Whereas the enforceability judicially of arbitral interim measures is important to the efficacy of international arbitration, the Court’s focus on separability from the merits is helpful, and deserves to be enshrined at the appellate level in an appropriate case. In many situations where a party seeks interim relief from the tribunal, it is not seeking any portion of the final relief. And the granting of interim relief will not necessarily entail a final adjudication of any claim or even any issue. The earlier nomenclature of “separate and independent claim” does not come from the interim measures context, and if applied too inflexibly courts might insist on “claim” attributes that the applicant for enforcement of arbitral interim relief cannot honestly say are present. A request for security or Mareva relief, for example, entails final resolution of the applicant’s claim that there is a substantial risk of dissipation of assets. But as to the merits of the Claimant’s underlying requests for final relief and theories of recovery, the Tribunal will usually make no decision and only satisfy itself that the Claimant’s claims have some degree of legitimacy. The theme of separability from the merits usefully puts the focus on a special breed of finality: that the tribunal will not, indeed cannot, modify the allowed interim relief at any time prior to the Final Award.
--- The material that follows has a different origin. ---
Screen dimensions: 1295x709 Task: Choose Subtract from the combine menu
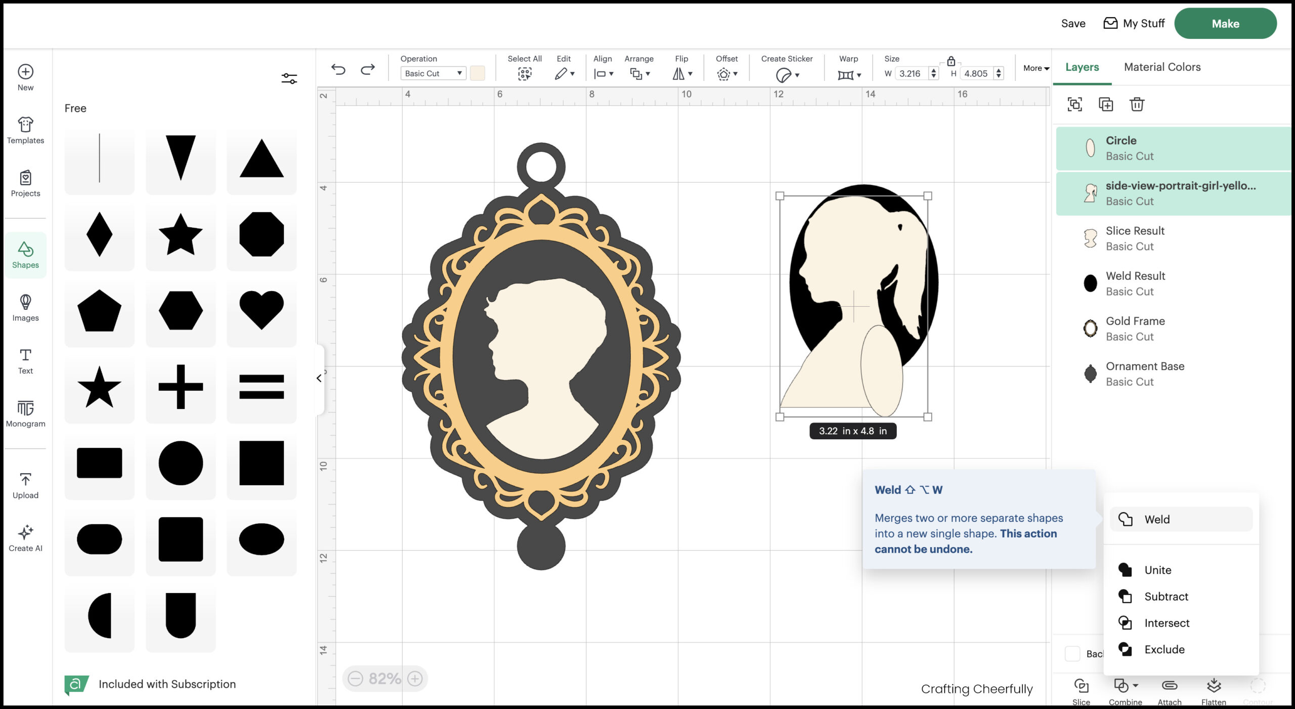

Further, while it is not a principle stated explicitly in the recent S.A. Minerals decision, one can find in the leading Second Circuit case cited therein (Banco de Seguros del Estado v. Mutual Marine Offices, Inc., 344 F.3d 255 (2d Cir. 2003)) what might be termed a “principle of effectiveness” that should inform the statutory construction issue of whether a non-final arbitral decision is an FAA “award.” Unless an arbitrator’s interim award is entitled to confirmation, it lacks effectiveness because the arbitrators cannot harness the police power of the state to secure compliance. If the powers conferred on the arbitrators by agreement of the parties — notably the power to grant any interim relief the arbitrators are persuaded is necessary — would be substantially eviscerated if interlocutory judicial review is not available, then there may be substantial reason to treat the interlocutory decision as an award under the FAA.
This writer is counsel for the Claimant in the S.A. Minerals case and the underlying arbitration.